Question

Find the number of 5 digit numbers that contain the number 7 exactly 1 time (repetition is allowed).

Answer 1

Hint: Here, we have been asked to find the number of 5 digit numbers which contain 7 only once. For this, we will make 2 cases- one where 7 has the first position and the other where 7 has one of the other 4 positions. Then we will see in how many ways the other positions can be filled in both cases and the final answer of each case will be the product of the number of ways each position can be filled. Then we will add the results of both the cases and hence we will get the total number of 5 digit numbers which contain 7 only once.

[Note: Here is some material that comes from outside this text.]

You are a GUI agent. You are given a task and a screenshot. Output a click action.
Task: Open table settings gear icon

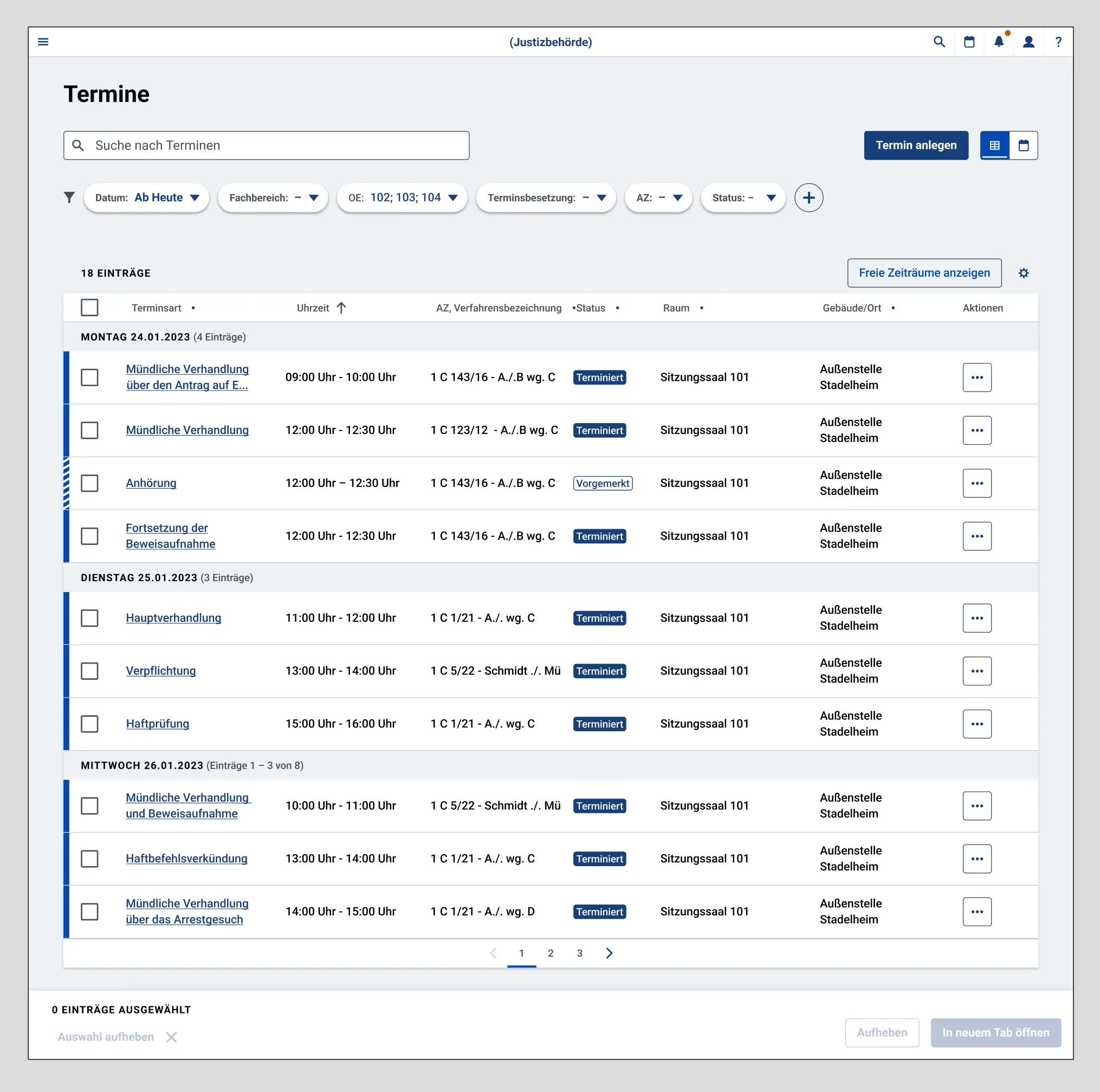1023,273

Thus, we will get an answer.

Complete step-by-step solution:
Here, to find the number of 5 digit numbers that contain 7 exactly once, is found as follows:
We will make two cases here, one where 7 has the first position and the other where 7 has one of the other 4 positions.
Case-1: when 7 has the first position:
When 7 has the first position among the 5 positions, the number will look something like as follows:
$\underset{\scriptscriptstyle-}{7}\ \_\ \_\ \_\ \_$
Now, since 7 only has to come once, it cannot be repeated again. Except for 7, there are now 9 digits, which can be filled in the next 4 positions- 0, 1, 2, 3, 4, 5, 6, 8, and 9.
Now, since repetition is allowed, any one of these 9 digits can be placed in any of the 4 positions. Hence, there are 9 ways to fill all 4 digits separately. Now, since they have to be filled simultaneously, the number of 5 digit numbers which contain 7 only once at the first position is given as:
\[\begin{align}
  & 9\times 9\times 9\times 9 \\
 & \Rightarrow {{9}^{4}} \\
\end{align}\]
Hence, there is ${{9}^{4}}$ 5 digit numbers which contain 7 only once at the first position.
Case-2: when 7 does not have the first position:
When 7 is not on the first position, it has 4 other positions on which it can occur. Now, we know that the number of ways to select ‘r’ objects out of ‘n’ objects is given by $^{n}{{C}_{r}}$. Thus, the number of ways of selecting any one position for 7 to occur among the remaining 4 positions is given as:
$\begin{align}
  & ^{4}{{C}_{1}} \\
 & \Rightarrow \dfrac{4!}{1!\left( 4-1 \right)!} \\
 & \Rightarrow \dfrac{4!}{1!3!} \\
 & \Rightarrow \dfrac{4\times 3!}{1!3!} \\
 & \Rightarrow 4 \\
\end{align}$
Now, for the first position, we know that 0 cannot occur on the first position. Thus, there are 8 digits available for the first position- 1, 2, 3, 4, 5, 6, 8 and 9.
For the remaining 3 positions (positions except for the first position and the position on which 7 is filled), there are again 9 digits available to fill them as above separately.
Thus, the number of 5 digit numbers which contain 7 only once but not at first position are given as:
$\begin{align}
  & 8\times 4\times 9\times 9\times 9 \\
 & \Rightarrow 32\times {{9}^{3}} \\
\end{align}$
Thus, there are $32\times {{9}^{3}}$ 5 digit numbers which contain 7 only once but not at the first position.
Now, the total number of 5 digit numbers which contain 7 only once are given as:
${{9}^{4}}+32\times {{9}^{3}}$
Solving it, we get:
$\begin{align}
  & {{9}^{4}}+32\times {{9}^{3}} \\
 & \Rightarrow 9\times {{9}^{3}}+32\times {{9}^{3}} \\
 & \Rightarrow \left( 9+32 \right)\times {{9}^{3}} \\
 & \Rightarrow 41\times {{9}^{3}} \\
\end{align}$
Thus, the final answer is $41\times {{9}^{3}}=29889$
Hence, there are a total of 29889 5 digit numbers which contain 7 only once.

Note: Here, we have calculated the value of the final answer, i.e. $41\times {{9}^{3}}$ because we have the convenience of a calculator and also the time to calculate it. But in examinations, it is better to leave the answer in this form itself otherwise the whole calculation will take up a lot of time and hence will not give enough time for other questions.